1949 - The Democratic Republic of Germany, or East Germany, was formed. Approximately half the size of West Germany, East Germany consists of the German states of Mecklenburg, Brandenburg, Lusatia, Saxony, and Thuringia.
1949 - Iva Toguri D'Aquino, known as Tokyo Rose, was sentenced to 10 years in prison for treason.
1950 - U.S.-led United Nations forces crossed the 38th parallel into North Korea, in response to North Korea's invasion of South Korea.
1954 - Marian Anderson became the first African-American opera singer in New York's Metropolitan Opera.
1960 - Democratic presidential candidate John F. Kennedy and Republican opponent Richard M. Nixon debated for a second time on television.
1963 - President John F. Kennedy signed the documents of ratification for a nuclear test ban treaty with Britain and the Soviet Union.
1968 - The Motion Picture Association of America adopted its film-rating system.
1981 - Egypt's parliament named vice president Hosni Mubarak to succeed the assassinated Anwar Sadat.
1982 - Andrew Lloyd Webber and Tim Rice's musical "Cats," opened on Broadway.
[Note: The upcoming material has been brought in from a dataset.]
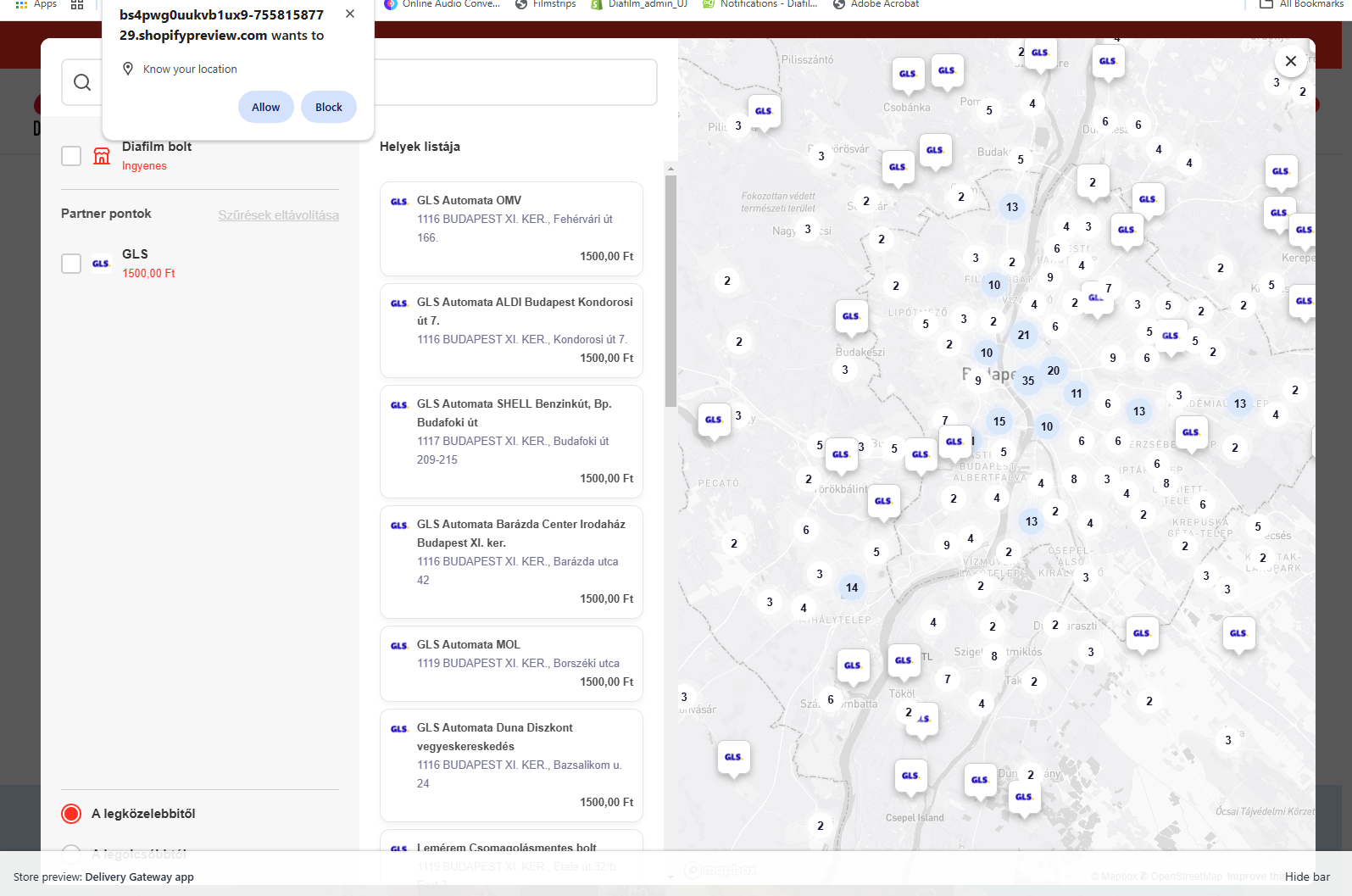Allow the location access request

tap(265, 107)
It closed after a record 7,485 performances.
1985 - Palestinian gunmen hijacked the Italian cruise ship "Achille Lauro" in the Mediterranean Sea with more than 400 people aboard. After demanding the release of 50 Palestinian prisoners held in Israel, the terrorists kill Leon Klinghoffer, an elderly disabled American tourist, throwing him and his wheelchair overboard.
1989 - Hungary's Communist Party renounced Marxism in favor of democratic socialism during a party congress.
1999 - American Home Products Corp. resolved one of the biggest product liability cases in history by agreeing to pay up to $4.83 billion to settle claims that the fen-phen diet drug caused heart problems.
2001 - The United States and Britain launched air strikes against Taliban positions and Osama bin Laden's training camps in Afghanistan.
2003 - Arnold Schwarzenegger, an Austrian immigrant known as a film actor and former Mr. Universe, was elected governor of California. The election was a recall of Gov. Gray Davis just 11 months into his second term due to the state's perilous financial condition.

Births

1853 - James Whitcomb Riley, American poet.
1885 - Niels Bohr, Danish physicist.
1897 - Elijah Muhammad, the American leader of the Black Muslim movement from the 1930s-1970s.
1931 - Desmond Tutu, Soth African Nobel Peace Prize-winner and archbishop in South Africa.
1955 - Yo Yo Ma, born in Paris to Chinese parents, internationally-famed cellist.

Deaths

1849 - Edgar Allan Poe, American short-story writer and poet.
1894 - Oliver Wendell Holmes, American physician, humorist writer, and poet.
1991 - Leo Durocher, baseball coach/manager for the Dodgers and Giants, died at 86. He was inducted into the Baseball Hall of Fame in 1994.
1994 - Niels Kaj Jerne, British-born, Danish microbiologist and immunologist, who was awared the Nobel Prize in Medicine and Physiology in 1984.